Womöglich elf Millionen betroffene Autos, mindestens 6,5 Milliarden Euro Kosten: Volkswagen rutscht immer tiefer in die Abgas-Affäre. Konzernchef Winterkorn verliert den Rückhalt.
Vorstandschef Winterkorn: In der Krise allein

Vorstandschef Winterkorn: In der Krise allein

Foto: Fredrik von Erichsen/ picture alliance / dpa

Dass es schlimmer kommen würde, war klar. Die Frage war nur: wie schlimm?

Drohende Milliardenstrafe, wütende VW-Kunden, Kurssturz der Aktie, das war gestern. Heute sind es elf Millionen Autos, die betroffen sein könnten - alle mit einem bestimmten Motortyp, bei dem laut Konzernmitteilung eine "auffällige Abweichung zwischen Prüfungswerten und realem Fahrbetrieb" festgestellt wurde. 6,5 Milliarden Euro hat Finanzchef Hans Dieter Pötsch reserviert, um die Kosten dieses Desasters abzudecken - allein für das aktuelle Geschäftsjahr. Erstmal. Vorläufig.

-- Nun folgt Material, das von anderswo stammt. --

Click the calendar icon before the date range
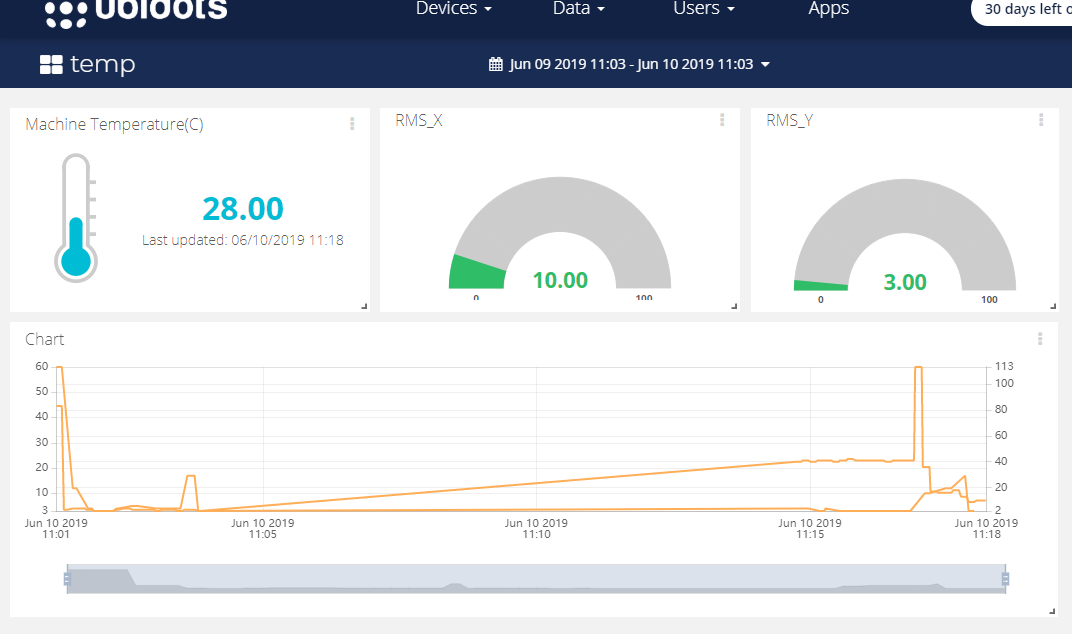(496, 64)
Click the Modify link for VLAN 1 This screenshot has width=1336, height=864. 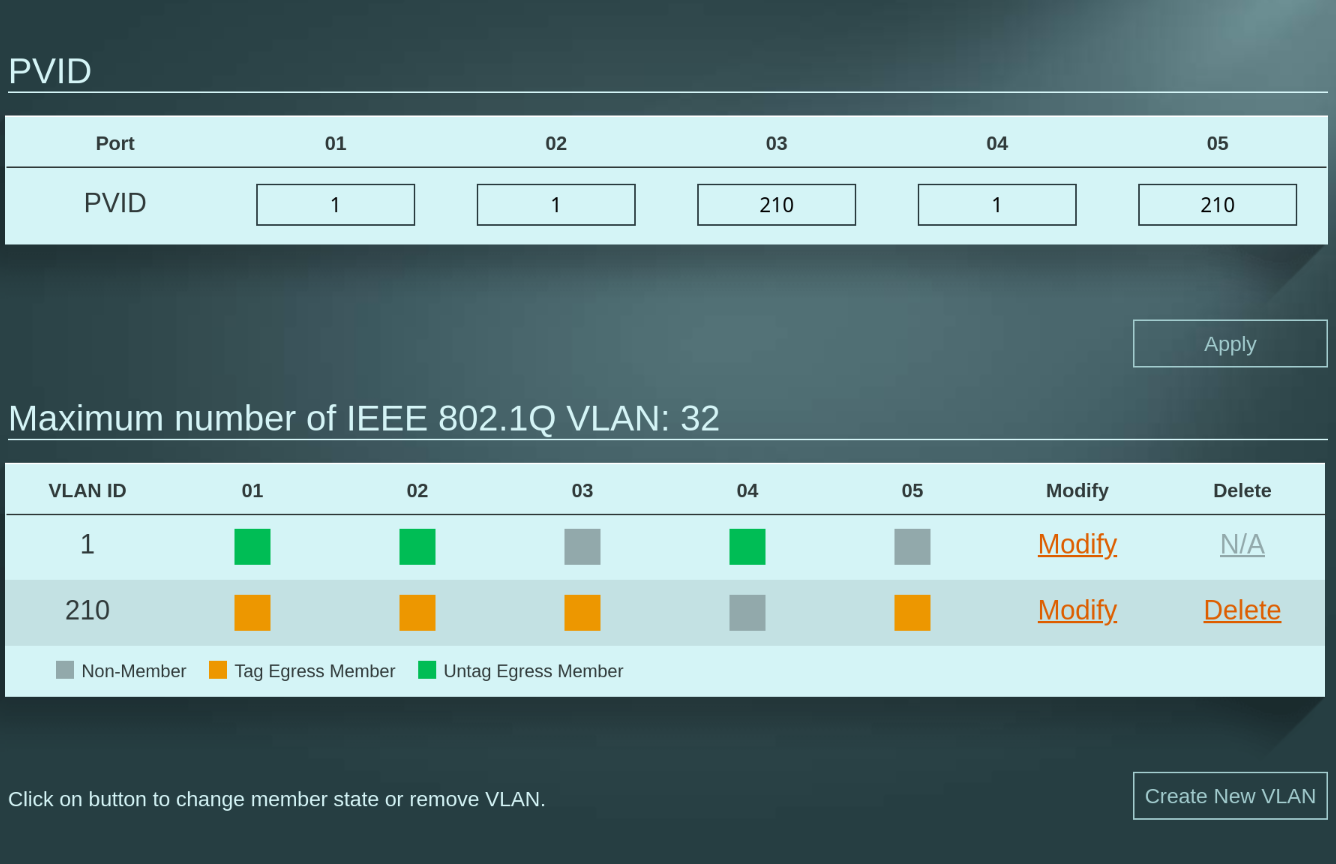(x=1077, y=544)
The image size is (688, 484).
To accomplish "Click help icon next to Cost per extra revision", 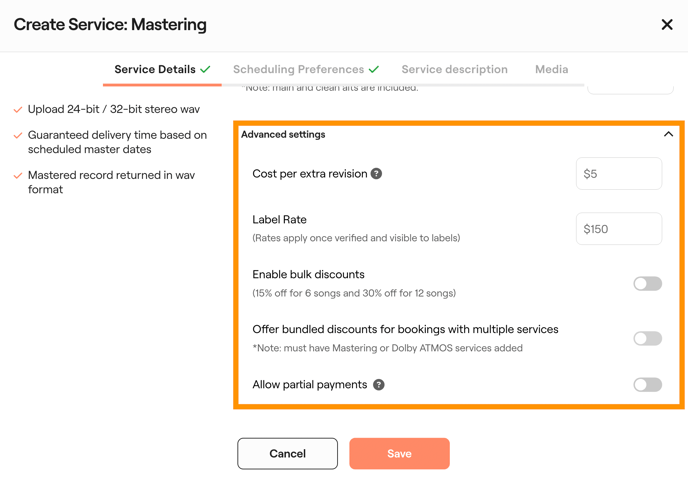I will click(x=377, y=174).
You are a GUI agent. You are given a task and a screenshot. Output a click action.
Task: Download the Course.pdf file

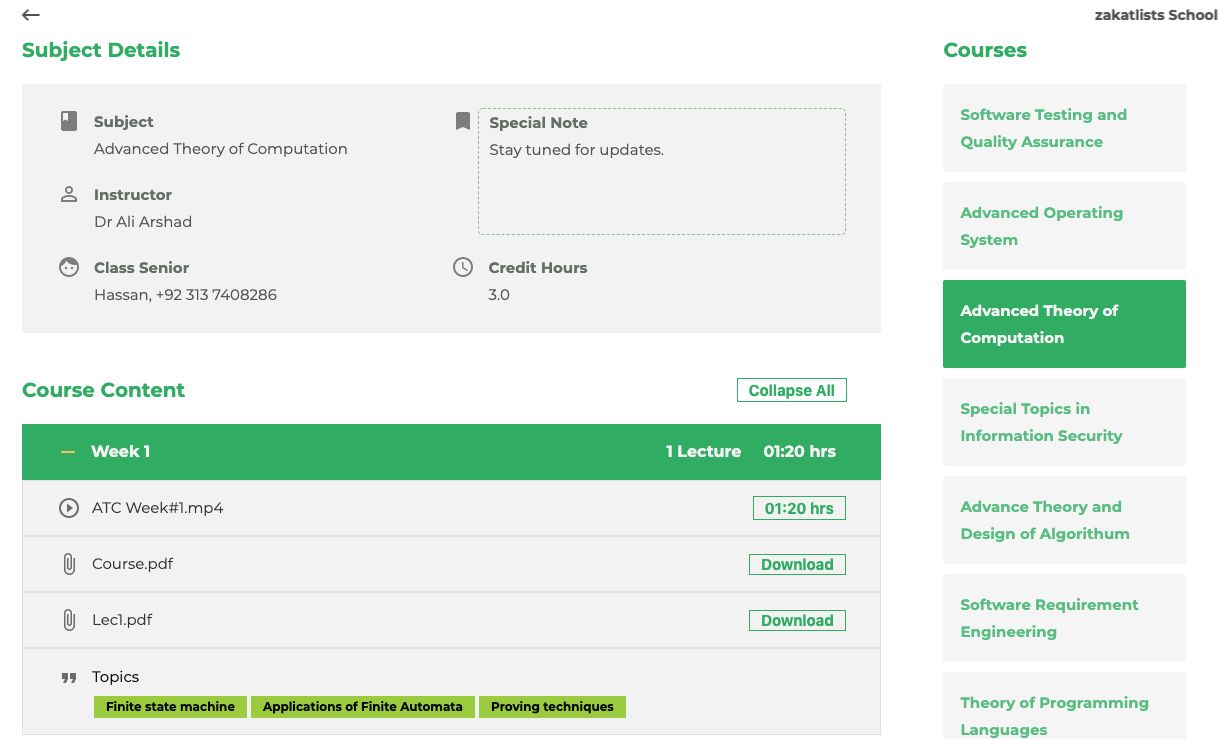[x=797, y=564]
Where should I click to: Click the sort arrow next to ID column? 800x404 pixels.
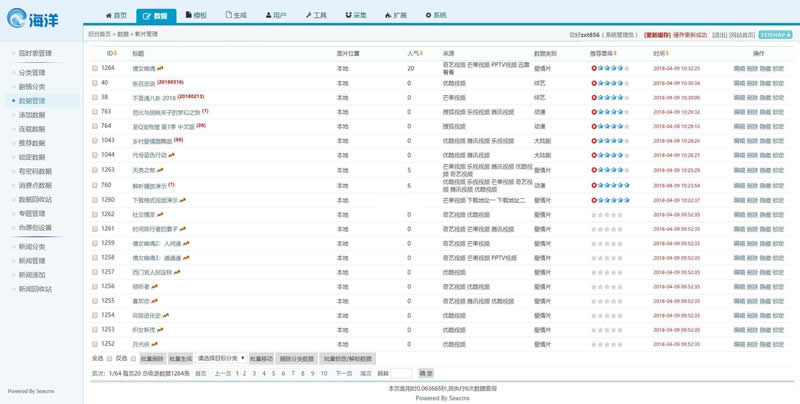pyautogui.click(x=115, y=52)
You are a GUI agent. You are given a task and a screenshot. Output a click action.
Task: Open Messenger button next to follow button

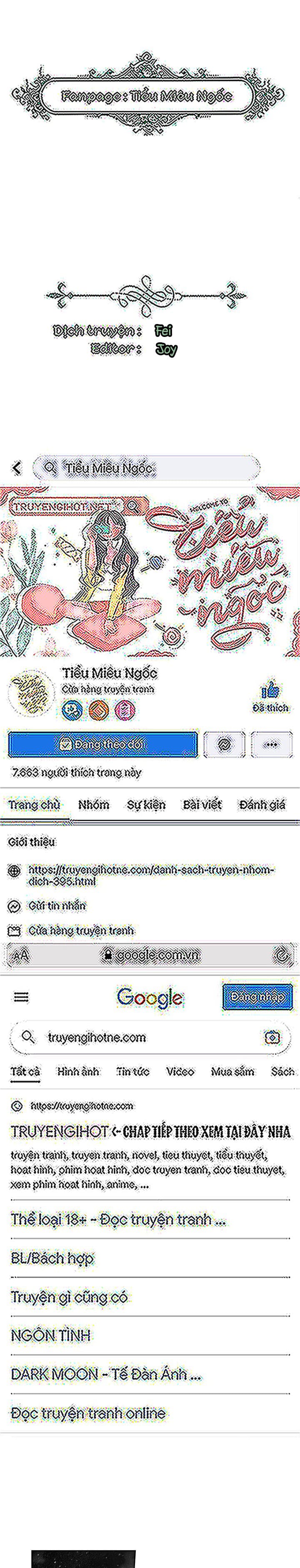tap(224, 744)
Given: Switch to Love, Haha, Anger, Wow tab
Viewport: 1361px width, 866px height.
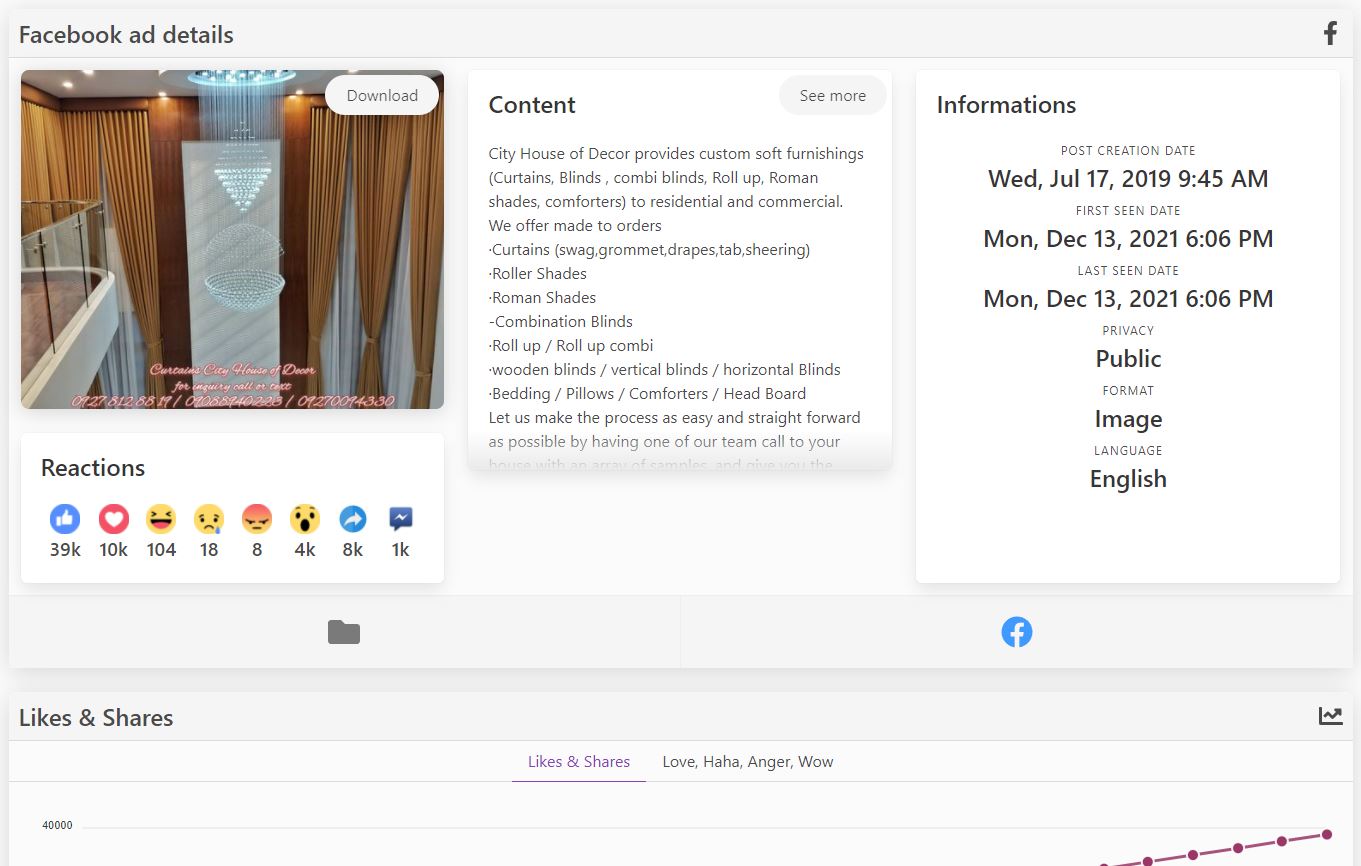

Wie das "Wall Street Journal" berichtet, hat das US-Justizministerium seine Experten für Umweltkriminalität mit Ermittlungen in der Sache betraut . Im US-Repräsentantenhaus soll es in den kommenden Wochen eine Anhörung zu dem Fall geben. Es kann also durchaus noch schlimmer kommen.

Mit starrem Entsetzen verfolgen Öffentlichkeit und Mitarbeiter den Crash von Volkswagen  . Sie sehen, wie der Mythos eines weltumspannenden Konzerns zerbröselt. Eines Konzerns, der zuletzt auf der Automesse IAA noch den Bau von umweltschonenden Qualitätsautos und die nachhaltige Produktion zu Kernbotschaften erkoren hatte. Und mittendrin Martin Winterkorn, den sie intern immer mit seinem Professorentitel ansprechen, so groß ist der Respekt, den sie ihm zollen.

Die Stimmung schlägt um. Denn niemand - nicht die Beobachter von außen, nicht die wenigen innerhalb des Konzerns, die sich derzeit zu dem Thema äußern - hat ein Argument parat, das zumindest im Ansatz die Verantwortung relativiert, die Winterkorn in der Abgas-Affäre hat. Die Frage lautet eigentlich schon nicht mehr, ob er gehen muss, sondern allenfalls wann.

Der Konzern will Zeit gewinnen

"Sie müssten erst Ersatz finden", mutmaßt Autoexperte Stefan Bratzel von der Fachhochschule Bergisch Gladbach. "Die Zeit könnte Winterkorn nutzen, um zur Aufklärung der Affäre beizutragen und sich so zumindest ein Stück weit zu rehabilitieren".

Offiziell bemüht man sich derzeit tatsächlich um Zeitgewinn. Zunächst sei eine gründliche Aufklärung nötig, damit VW das verlorene Vertrauen wiedergewinnen könne, sagte Olaf Lies, niedersächsischer Wirtschaftsminister und gleichzeitig Mitglied des VW-Aufsichtsrats in einem Interview mit dem Deutschlandfunk. Wenn klar sei, welche Personen verantwortlich sind, könne man die nötigen Konsequenzen ziehen. Auch personelle.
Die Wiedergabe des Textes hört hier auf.